--- Source material ---
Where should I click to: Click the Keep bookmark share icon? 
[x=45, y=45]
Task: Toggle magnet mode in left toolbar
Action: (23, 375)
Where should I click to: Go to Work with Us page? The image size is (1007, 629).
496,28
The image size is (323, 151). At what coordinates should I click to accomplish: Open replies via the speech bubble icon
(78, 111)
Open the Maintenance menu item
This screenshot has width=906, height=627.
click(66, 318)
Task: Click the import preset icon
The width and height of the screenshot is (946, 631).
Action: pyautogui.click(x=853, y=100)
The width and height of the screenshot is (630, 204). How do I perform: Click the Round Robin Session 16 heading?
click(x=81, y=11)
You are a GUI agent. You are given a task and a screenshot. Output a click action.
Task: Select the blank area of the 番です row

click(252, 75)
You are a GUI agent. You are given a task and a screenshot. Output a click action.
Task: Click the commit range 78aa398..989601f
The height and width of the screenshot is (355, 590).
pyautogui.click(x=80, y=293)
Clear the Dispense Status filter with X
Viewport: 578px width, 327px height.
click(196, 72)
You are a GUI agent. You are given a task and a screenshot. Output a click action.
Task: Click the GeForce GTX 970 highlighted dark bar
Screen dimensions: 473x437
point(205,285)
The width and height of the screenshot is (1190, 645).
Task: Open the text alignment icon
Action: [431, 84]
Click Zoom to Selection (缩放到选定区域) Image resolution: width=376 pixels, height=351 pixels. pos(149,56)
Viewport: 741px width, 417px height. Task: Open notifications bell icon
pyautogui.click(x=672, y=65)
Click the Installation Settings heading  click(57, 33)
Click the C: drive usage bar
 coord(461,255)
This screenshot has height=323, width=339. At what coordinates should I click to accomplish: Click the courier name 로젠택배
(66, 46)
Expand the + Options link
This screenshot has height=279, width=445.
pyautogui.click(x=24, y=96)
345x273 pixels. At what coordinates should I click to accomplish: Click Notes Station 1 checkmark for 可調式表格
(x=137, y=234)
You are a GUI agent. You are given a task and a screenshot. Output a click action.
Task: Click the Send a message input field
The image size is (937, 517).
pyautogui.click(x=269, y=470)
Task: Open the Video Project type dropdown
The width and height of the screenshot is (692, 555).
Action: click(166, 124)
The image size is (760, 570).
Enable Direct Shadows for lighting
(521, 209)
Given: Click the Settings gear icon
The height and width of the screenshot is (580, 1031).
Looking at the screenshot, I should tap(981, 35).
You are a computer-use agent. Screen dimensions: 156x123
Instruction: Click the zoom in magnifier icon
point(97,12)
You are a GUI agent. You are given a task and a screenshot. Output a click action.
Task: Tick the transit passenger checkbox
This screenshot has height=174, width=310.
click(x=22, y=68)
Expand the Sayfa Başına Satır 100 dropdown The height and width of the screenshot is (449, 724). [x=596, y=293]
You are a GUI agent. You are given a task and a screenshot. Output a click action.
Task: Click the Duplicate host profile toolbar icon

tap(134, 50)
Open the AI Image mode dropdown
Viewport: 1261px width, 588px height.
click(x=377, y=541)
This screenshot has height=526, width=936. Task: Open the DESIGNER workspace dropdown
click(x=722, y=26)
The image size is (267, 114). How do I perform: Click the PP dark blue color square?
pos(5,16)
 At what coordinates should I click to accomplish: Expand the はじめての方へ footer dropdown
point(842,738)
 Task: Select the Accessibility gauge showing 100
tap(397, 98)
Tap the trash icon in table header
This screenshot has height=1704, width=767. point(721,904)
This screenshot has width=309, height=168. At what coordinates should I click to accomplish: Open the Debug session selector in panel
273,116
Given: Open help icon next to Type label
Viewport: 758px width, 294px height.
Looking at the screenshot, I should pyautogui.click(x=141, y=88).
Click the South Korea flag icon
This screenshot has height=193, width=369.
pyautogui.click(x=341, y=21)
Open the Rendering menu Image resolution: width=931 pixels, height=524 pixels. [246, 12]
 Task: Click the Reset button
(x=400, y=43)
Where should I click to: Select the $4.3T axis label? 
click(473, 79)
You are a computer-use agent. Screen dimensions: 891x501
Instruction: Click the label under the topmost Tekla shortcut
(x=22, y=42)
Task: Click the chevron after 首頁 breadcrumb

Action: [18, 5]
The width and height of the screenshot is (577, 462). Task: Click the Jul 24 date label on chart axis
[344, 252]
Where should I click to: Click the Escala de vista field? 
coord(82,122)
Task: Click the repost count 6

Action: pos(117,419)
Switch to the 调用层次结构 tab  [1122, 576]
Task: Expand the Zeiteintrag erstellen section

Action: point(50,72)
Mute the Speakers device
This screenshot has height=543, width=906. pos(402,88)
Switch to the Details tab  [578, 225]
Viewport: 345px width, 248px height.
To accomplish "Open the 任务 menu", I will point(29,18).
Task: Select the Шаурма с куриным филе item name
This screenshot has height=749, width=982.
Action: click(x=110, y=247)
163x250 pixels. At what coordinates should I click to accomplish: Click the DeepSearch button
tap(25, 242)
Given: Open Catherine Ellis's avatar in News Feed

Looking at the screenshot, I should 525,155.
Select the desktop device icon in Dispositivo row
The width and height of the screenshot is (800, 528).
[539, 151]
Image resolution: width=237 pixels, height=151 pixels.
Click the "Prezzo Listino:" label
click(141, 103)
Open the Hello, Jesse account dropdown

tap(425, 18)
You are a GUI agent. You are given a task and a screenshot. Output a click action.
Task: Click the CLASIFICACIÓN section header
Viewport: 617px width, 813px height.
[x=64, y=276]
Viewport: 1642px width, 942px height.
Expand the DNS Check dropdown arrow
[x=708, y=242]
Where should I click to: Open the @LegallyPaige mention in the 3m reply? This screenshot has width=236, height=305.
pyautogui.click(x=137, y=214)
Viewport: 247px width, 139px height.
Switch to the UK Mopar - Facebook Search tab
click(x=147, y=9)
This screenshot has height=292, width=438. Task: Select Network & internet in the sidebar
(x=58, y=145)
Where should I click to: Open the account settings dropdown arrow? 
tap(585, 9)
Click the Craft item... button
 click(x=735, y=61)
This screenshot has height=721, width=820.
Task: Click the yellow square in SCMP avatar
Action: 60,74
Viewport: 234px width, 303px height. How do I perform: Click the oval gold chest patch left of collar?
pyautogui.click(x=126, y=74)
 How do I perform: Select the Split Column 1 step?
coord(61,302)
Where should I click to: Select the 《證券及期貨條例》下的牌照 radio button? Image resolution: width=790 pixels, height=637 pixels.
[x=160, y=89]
---
What is needed: Would you filter the entries above and keep each line that has the word "computer"?

Answer area:
You are a computer-use agent. Screen dimensions: 156x123
You are a computer-use agent. Screen dimensions: 891x501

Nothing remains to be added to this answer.